What does this mean for 2026? Cultural sensitivity and social-first thinking are imperative. Companies need to tell stories that amplify their products, resonate with the brands’ audience and invite participation across social platforms. Opportunities will abound in the next 12 months as tie-ins to big cultural events like the Winter Olympics, the FIFA World Cup and the nation’s 250th birthday. 

5. Hold on to that retail CEO scorecard you created in 2025; the churn is likely to continue in 2026. 

Industry watchers cite tough profitability mandates, restlessness with tech transformations and changing consumer habits at the crux of many swaps. 

As of late October, Challenger and Gray reported 41 CEO exits at retail companies, a 116% increase from the 19 during the same period in 2024. That makes retail the top industry for CEO turnover in 2025 — and that predates the CEO announcement at Walmart and word that Calvin McDonald is stepping down at Lululemon. 

The changes were a mix of successions and forced exits, and not all were performance-driven. Still, there’s a sense that boards are looking for different skill sets including expertise in delivering faster margin improvements, greater pricing prowess and deeper tech chops. 

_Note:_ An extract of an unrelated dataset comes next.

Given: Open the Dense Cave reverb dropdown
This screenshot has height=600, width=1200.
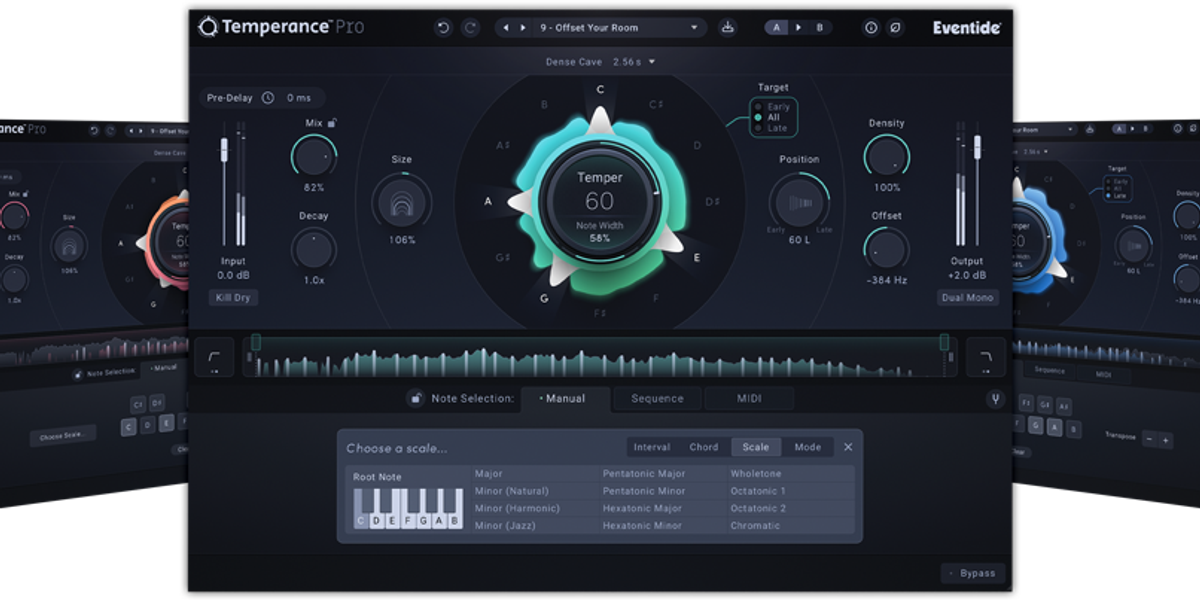Looking at the screenshot, I should tap(599, 60).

Some executives stepping into the CEO role in early 2026 include Kruti Patel Goyal, Etsy’s current president and chief growth officer, who will become CEO effective Jan. 1, 2026. Also on Jan. 1, Dayna Quanbeck will succeed Jenny Ming as the chief executive officer of Rothy’s. Michael Fiddelke will become the new CEO of Target on Feb. 1, 2026, and industry watchers expect Kroger to announce a new CEO in the first quarter.